* **Problem set**:
1. Retype the Spark mailing-list message shown below, copying everything from "Sorry for chiming" down to "Pruning was added.".
2. Name every distinct GitHub pull request number that appears in the Spark mailing-list message below.

* **Text excerpt**:
>> BEGIN

Hey,

Sorry for chiming in a bit late, but I would like to suggest my PR (
https://github.com/apache/spark/pull/28885) for review and inclusion into
3.1.1.

Currently, invalid reuse reference nodes appear in many queries, causing
performance issues and incorrect explain plans. Now that
https://github.com/apache/spark/pull/31243 got merged these invalid
references can be easily found in many of our golden files on master:
https://github.com/apache/spark/pull/28885#issuecomment-767530441.
But the issue isn't master (3.2) specific, actually it has been there since
3.0 when Dynamic Partition Pruning was added.
So it is not a regression from 3.0 to 3.1.1, but in some cases (like TPCDS
q23b) it is causing performance regression from 2.4 to 3.x.

Thanks,
Peter

On Tue, Jan 26, 2021 at 6:30 AM Hyukjin Kwon <gurwls...@gmail.com> wrote:

> Guys, I plan to make an RC as soon as we have no visible issues. I have
> merged a few correctness issues. There look:
> - https://github.com/apache/spark/pull/31319 waiting for a review (I will
> do it too soon).

>> END

* **Dataset content**:
>> BEGIN

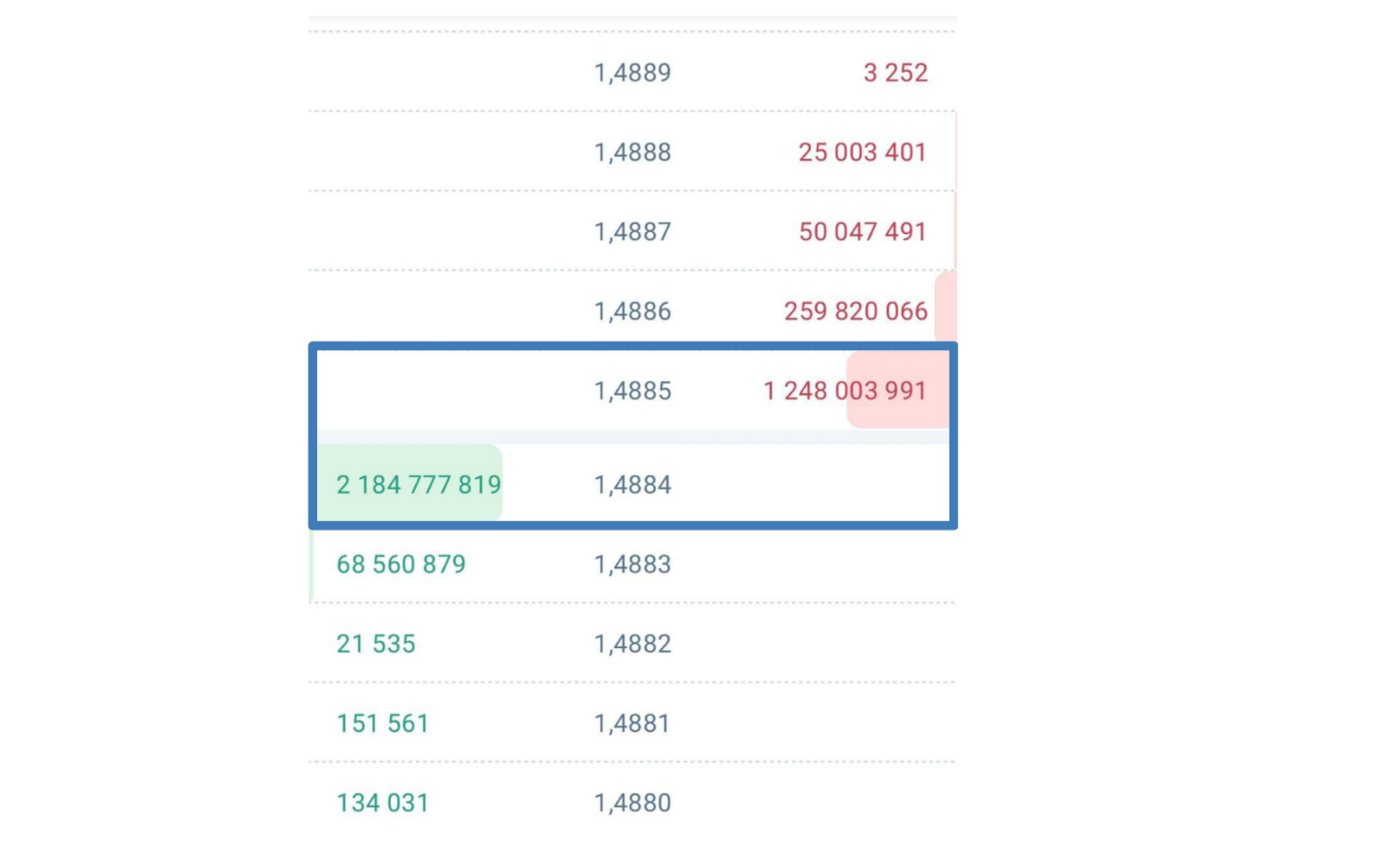
Task: Click ask volume 25 003 401
Action: [x=862, y=152]
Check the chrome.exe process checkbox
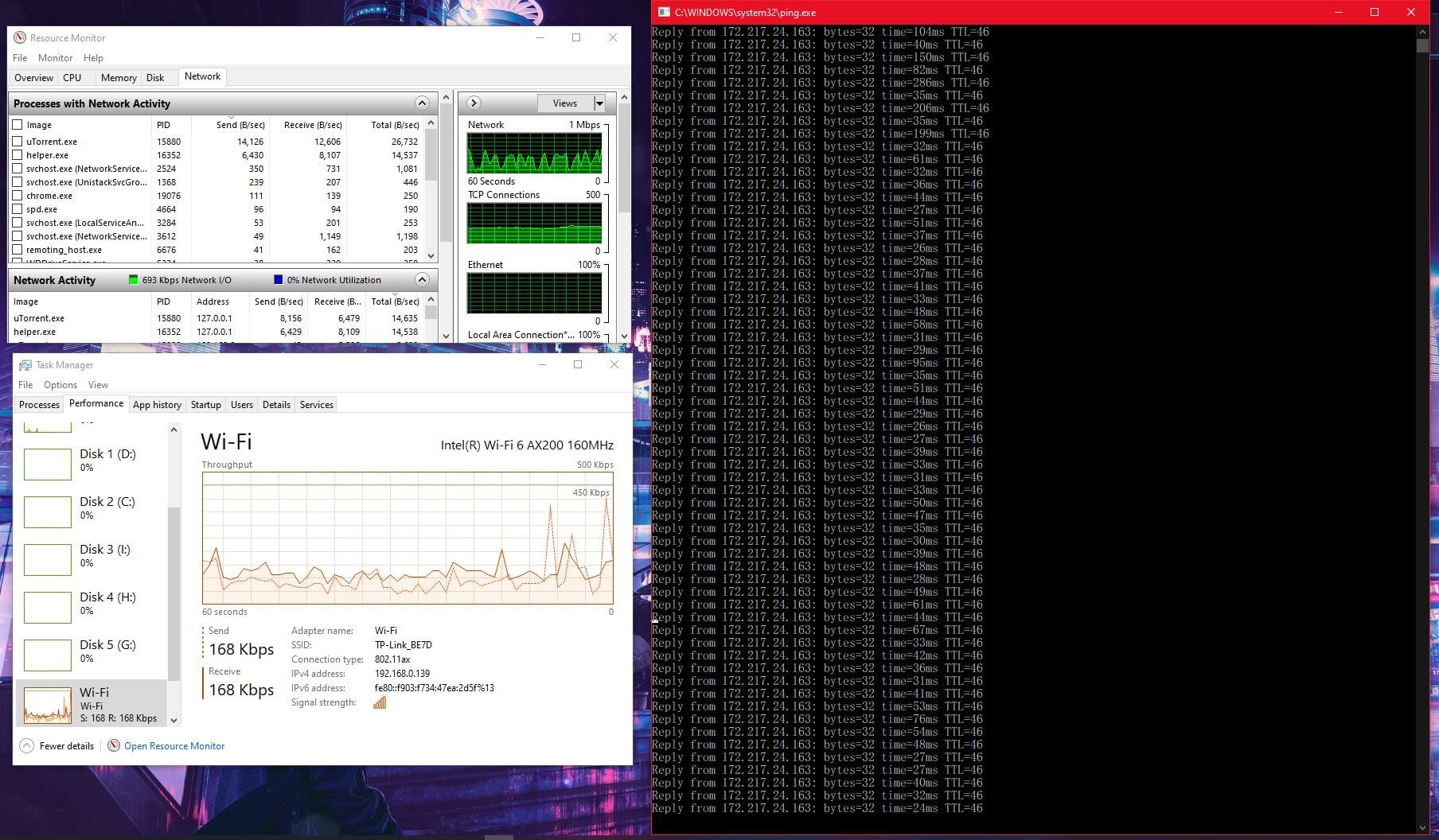The width and height of the screenshot is (1439, 840). click(18, 196)
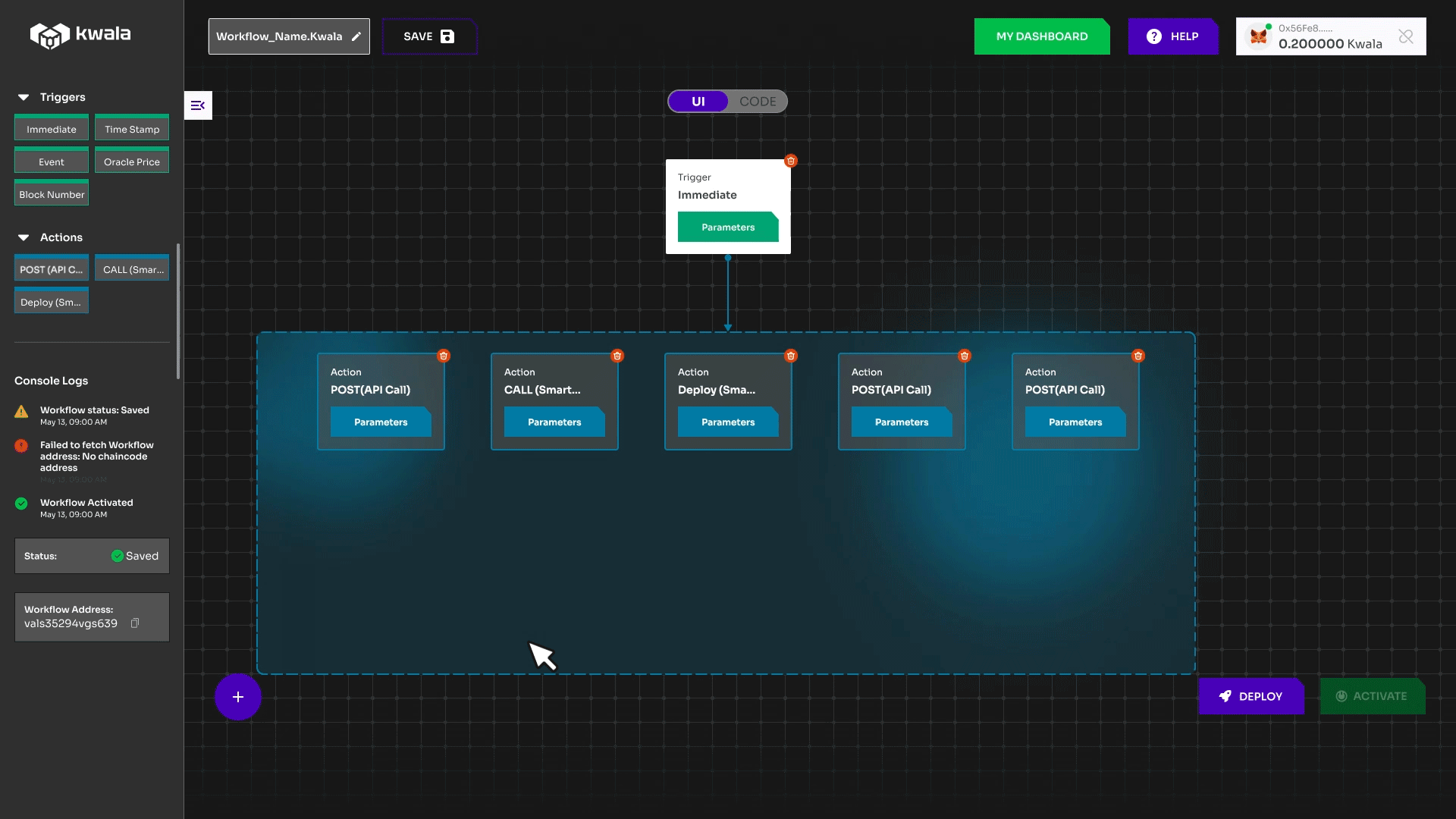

>> END

* **Outputs for the tasks**:
1.
Sorry for chiming in a bit late, but I would like to suggest my PR (
https://github.com/apache/spark/pull/28885) for review and inclusion into
3.1.1.

Currently, invalid reuse reference nodes appear in many queries, causing
performance issues and incorrect explain plans. Now that
https://github.com/apache/spark/pull/31243 got merged these invalid
references can be easily found in many of our golden files on master:
https://github.com/apache/spark/pull/28885#issuecomment-767530441.
But the issue isn't master (3.2) specific, actually it has been there since
3.0 when Dynamic Partition Pruning was added.

2. 28885, 31243, 31319